No necesité que me repitiese esa orden y metí dos dedos entre los labios de su coño y también atormenté con delicadeza su clítoris. Sus gemidos eran más frecuentes e intensos. Helga no pudo aguantar más y me desabrochó los pantalones. A continuación introdujo mi erecto pene en su húmeda vagina. Los movimientos se volvieron más salvajes.

-¡Sigue, sigue! –exclamaba ella-. Métemela con fuerza.

Y llegó el orgasmo. Yo estaba tan sudado y cansado como si hubiese subido al ring. Abracé a la atrevida muchacha que me había brindado aquellos momentos de placer...

En aquel instante se oía el ruido de pasos. Nos pusimos la ropa inmediatamente. ¡Tiempo justo! Entraba el revisor, el cual pidió los billetes. No se podían disimular ciertos detalles. El compartimiento olía a sudor y los cristales de la ventanilla se habían empañado.

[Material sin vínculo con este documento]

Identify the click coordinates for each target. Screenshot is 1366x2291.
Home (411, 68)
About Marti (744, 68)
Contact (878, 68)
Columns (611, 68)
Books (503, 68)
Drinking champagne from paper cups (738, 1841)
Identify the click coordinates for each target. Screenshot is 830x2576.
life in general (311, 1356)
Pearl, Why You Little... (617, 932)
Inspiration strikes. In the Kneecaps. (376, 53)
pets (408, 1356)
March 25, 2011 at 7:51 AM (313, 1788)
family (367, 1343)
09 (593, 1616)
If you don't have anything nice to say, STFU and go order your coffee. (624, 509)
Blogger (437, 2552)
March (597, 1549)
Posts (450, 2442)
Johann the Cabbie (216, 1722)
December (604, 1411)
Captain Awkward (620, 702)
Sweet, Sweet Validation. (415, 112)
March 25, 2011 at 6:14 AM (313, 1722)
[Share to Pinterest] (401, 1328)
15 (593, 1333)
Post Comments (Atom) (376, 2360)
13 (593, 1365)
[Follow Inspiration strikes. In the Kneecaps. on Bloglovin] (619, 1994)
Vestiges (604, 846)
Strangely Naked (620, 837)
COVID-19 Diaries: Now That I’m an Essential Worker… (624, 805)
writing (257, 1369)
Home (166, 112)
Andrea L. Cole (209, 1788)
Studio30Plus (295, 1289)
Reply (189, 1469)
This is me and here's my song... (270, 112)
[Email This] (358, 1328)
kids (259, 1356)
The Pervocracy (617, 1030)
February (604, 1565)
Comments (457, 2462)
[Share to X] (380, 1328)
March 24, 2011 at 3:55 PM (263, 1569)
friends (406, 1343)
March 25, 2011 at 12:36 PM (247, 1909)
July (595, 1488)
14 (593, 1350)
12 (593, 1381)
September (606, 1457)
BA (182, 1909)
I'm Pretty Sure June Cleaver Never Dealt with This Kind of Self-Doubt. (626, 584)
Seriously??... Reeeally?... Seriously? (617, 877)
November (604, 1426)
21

El revisor observó la situación por unos instantes. Sonrió y vio unas gotas de semen sobre el tapizado sillón de la chica.

-¡Helga! -exclamó el hombre-. ¡Pequeña zorra! Siempre te encuentro así...

-¡Cállate!- vociferó la muchacha-. Tienes envidia porque no te dejo que me folles. Por eso estás tan amargado. Si se enterase tu fiel mujer...

El individuo cerró de un fuerte golpe el compartimiento y sus pasos se perdieron en el estrecho pasillo mientras mi amorío del momento y yo nos reíamos silenciosamente.